> [EXERCISE BRIEF] Copy exactly the lines of the material below, starting with the first and including the line that holds "Image resolution: width=194, height=2576.".

> [PROVIDED MATERIAL]

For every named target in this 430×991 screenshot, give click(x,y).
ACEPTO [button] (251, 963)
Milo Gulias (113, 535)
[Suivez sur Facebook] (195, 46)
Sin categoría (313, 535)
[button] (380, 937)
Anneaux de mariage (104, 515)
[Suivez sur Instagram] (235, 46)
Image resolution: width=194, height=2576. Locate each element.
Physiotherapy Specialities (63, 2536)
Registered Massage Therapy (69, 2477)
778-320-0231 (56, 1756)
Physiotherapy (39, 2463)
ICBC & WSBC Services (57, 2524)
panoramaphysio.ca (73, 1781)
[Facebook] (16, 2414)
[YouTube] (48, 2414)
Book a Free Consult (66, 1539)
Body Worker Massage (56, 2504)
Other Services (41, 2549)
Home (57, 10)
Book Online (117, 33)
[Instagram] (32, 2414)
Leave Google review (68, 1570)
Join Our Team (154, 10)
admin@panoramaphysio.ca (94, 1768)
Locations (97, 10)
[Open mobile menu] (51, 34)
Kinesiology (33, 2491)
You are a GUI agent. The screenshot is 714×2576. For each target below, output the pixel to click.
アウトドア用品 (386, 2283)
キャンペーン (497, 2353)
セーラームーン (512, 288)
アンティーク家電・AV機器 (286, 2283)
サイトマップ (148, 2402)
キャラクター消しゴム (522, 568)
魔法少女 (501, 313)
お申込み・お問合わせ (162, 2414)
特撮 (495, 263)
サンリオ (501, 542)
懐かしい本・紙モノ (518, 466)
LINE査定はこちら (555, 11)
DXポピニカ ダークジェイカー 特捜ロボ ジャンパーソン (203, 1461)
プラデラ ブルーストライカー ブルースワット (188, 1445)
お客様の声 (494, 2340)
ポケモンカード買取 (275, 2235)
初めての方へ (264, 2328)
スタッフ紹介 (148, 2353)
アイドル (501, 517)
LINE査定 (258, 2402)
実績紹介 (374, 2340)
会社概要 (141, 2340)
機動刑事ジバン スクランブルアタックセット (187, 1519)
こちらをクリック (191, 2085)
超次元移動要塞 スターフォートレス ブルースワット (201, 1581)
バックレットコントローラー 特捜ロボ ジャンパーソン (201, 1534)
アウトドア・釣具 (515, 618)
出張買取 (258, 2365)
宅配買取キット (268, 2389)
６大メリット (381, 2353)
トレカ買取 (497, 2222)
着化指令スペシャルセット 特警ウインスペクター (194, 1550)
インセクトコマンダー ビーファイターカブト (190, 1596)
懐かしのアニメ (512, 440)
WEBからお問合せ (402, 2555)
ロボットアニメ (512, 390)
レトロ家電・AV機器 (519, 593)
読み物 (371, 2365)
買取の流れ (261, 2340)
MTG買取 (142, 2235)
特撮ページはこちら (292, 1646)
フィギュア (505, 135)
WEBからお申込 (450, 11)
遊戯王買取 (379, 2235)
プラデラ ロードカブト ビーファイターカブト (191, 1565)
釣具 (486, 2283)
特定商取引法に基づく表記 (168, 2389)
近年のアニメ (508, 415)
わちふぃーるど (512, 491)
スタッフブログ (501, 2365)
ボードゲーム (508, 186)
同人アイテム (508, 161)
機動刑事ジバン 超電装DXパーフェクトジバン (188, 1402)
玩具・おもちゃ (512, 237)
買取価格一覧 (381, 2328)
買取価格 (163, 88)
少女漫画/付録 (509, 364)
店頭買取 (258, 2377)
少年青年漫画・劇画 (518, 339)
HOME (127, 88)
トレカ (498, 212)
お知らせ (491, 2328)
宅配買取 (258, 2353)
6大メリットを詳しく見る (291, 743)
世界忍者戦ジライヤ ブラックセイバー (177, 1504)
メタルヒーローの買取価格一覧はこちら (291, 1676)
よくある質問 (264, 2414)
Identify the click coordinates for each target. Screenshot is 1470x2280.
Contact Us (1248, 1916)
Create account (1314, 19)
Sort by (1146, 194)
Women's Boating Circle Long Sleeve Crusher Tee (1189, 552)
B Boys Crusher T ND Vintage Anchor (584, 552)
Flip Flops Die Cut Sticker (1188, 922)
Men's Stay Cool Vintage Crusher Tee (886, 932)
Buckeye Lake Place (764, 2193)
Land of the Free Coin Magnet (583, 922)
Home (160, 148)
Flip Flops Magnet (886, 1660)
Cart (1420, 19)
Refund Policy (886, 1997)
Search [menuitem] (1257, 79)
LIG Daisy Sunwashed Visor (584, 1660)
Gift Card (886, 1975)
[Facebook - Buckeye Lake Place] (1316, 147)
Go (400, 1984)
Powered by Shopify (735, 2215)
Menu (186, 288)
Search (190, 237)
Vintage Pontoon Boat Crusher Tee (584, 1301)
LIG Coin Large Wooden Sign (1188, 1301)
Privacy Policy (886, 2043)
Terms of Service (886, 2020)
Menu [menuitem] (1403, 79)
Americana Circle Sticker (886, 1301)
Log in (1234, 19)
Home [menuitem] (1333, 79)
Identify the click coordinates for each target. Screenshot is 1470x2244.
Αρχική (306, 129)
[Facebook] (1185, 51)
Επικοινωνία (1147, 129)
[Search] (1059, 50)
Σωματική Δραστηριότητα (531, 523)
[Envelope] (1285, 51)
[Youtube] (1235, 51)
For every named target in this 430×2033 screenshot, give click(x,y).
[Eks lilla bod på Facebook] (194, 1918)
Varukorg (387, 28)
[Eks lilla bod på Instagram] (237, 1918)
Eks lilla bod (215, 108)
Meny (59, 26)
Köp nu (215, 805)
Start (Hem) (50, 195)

> [RESPONSE TO THE TASK]
For every named target in this 430×991 screenshot, give click(x,y).
ACEPTO [button] (251, 963)
Milo Gulias (113, 535)
[Suivez sur Facebook] (195, 46)
Sin categoría (313, 535)
[button] (380, 937)
Anneaux de mariage (104, 515)
[Suivez sur Instagram] (235, 46)
Image resolution: width=194, height=2576. Locate each element.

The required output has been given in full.